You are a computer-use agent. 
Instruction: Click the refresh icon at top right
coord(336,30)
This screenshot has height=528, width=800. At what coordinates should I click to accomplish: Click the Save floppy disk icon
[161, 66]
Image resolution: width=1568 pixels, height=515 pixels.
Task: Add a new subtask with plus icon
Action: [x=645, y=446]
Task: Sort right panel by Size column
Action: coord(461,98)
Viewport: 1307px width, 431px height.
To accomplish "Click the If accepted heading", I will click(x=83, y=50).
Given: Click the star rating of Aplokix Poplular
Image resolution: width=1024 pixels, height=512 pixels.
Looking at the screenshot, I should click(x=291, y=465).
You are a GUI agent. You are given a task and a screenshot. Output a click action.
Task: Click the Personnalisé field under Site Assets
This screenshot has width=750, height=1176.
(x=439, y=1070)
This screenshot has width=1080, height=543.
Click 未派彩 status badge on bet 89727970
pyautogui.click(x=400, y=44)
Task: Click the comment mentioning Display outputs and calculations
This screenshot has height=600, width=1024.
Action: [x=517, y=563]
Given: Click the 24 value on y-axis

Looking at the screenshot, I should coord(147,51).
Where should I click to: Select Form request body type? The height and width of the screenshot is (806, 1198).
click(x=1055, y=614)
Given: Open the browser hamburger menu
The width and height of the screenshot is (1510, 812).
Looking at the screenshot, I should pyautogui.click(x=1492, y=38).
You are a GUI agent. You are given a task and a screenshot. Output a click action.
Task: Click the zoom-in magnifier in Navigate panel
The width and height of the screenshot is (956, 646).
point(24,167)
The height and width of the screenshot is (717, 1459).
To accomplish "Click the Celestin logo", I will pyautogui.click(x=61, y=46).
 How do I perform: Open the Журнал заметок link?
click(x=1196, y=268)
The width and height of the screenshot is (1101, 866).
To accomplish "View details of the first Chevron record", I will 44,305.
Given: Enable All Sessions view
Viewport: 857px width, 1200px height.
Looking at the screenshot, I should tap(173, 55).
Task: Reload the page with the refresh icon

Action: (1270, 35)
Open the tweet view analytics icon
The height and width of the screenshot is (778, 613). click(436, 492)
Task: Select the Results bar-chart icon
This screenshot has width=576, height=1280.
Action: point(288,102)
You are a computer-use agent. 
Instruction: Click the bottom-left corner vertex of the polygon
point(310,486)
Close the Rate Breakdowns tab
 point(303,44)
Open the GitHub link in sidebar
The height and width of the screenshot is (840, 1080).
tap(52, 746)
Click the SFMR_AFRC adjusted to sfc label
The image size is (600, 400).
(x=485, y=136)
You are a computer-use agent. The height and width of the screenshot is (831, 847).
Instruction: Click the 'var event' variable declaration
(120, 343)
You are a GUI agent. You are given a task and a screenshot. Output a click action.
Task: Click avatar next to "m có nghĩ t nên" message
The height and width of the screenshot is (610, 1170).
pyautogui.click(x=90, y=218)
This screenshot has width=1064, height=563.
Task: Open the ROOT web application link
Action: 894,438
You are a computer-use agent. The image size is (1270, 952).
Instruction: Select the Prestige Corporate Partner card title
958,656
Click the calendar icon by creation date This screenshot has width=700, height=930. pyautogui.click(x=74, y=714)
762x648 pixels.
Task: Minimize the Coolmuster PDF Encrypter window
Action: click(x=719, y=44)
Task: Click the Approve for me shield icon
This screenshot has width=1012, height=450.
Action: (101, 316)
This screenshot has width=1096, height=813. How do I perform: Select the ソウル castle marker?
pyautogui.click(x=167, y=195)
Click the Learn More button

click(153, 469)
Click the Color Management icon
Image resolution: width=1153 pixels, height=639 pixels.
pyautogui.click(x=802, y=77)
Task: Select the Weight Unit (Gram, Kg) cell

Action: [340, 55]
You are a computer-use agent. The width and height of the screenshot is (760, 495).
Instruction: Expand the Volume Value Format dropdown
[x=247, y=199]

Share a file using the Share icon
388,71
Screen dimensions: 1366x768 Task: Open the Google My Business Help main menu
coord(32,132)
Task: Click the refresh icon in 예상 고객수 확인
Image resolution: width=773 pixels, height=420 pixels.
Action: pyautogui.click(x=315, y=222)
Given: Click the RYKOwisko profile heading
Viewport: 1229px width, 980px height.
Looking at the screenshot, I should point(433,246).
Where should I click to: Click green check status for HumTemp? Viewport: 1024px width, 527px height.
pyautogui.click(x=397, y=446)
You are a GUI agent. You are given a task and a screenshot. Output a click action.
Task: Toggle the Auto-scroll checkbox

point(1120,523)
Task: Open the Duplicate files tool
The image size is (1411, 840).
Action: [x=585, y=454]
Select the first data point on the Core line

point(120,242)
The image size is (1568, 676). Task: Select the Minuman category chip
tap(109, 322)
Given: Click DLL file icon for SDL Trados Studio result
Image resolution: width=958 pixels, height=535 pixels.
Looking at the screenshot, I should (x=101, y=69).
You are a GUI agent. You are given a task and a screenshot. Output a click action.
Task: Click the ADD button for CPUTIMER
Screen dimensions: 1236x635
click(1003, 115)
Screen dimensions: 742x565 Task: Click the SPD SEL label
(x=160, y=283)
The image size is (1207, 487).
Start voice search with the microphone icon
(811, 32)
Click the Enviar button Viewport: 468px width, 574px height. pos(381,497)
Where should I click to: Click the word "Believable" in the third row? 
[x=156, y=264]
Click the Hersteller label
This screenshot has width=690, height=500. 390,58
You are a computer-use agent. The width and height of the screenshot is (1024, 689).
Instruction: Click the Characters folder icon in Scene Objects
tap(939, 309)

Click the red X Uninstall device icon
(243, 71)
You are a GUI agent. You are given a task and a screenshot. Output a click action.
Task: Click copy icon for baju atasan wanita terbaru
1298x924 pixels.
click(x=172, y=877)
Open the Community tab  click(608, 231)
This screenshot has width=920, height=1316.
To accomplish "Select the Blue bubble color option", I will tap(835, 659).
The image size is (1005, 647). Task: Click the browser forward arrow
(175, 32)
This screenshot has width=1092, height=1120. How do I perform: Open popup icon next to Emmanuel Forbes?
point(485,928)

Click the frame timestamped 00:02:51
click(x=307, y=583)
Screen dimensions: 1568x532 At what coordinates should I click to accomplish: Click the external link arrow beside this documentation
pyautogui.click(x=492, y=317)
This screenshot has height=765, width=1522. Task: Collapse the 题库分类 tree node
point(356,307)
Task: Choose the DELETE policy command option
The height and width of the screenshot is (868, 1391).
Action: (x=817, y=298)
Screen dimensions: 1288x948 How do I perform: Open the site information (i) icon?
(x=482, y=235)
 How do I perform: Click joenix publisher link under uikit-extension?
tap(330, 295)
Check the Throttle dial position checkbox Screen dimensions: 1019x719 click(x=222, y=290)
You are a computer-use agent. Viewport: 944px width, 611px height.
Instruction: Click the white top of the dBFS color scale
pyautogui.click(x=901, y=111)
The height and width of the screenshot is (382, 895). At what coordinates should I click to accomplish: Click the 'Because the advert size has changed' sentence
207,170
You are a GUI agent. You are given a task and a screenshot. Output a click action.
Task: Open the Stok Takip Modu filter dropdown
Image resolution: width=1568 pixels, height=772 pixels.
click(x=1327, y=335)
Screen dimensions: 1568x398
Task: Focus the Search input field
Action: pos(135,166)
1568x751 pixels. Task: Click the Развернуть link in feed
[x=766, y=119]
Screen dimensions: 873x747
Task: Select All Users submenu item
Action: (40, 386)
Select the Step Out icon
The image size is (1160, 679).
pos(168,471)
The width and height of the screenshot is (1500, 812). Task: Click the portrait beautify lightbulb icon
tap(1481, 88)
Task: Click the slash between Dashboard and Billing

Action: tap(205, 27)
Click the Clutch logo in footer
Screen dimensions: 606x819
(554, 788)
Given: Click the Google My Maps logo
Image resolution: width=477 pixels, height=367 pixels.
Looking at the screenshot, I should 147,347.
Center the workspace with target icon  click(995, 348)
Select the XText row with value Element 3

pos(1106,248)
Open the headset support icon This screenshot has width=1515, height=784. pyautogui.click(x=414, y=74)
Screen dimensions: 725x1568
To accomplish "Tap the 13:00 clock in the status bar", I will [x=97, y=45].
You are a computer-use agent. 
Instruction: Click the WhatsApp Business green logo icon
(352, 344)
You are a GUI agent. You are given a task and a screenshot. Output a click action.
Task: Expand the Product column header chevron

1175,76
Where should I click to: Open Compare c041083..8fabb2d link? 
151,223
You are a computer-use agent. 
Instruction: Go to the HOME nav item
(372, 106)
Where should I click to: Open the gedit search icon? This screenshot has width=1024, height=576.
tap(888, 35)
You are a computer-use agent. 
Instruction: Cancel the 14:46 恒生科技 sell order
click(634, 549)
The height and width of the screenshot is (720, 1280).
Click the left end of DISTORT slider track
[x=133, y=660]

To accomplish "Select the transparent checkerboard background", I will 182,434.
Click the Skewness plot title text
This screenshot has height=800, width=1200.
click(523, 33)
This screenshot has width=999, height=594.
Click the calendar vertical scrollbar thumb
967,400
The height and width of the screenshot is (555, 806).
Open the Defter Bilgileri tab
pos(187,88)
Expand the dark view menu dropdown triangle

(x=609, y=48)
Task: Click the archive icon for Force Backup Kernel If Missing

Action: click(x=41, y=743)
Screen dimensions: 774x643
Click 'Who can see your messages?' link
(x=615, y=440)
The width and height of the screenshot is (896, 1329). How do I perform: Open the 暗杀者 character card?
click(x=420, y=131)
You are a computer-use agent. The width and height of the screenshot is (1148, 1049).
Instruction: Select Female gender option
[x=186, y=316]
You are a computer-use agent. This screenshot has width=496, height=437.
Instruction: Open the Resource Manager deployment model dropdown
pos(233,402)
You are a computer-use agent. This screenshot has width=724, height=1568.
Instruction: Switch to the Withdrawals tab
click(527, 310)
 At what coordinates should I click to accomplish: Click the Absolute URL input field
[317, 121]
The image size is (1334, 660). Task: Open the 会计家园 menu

____________________

EXERCISE AIM: In the entries above, count each line containing the word "heading" and reply with only the count.

OUTPUT BELOW: 2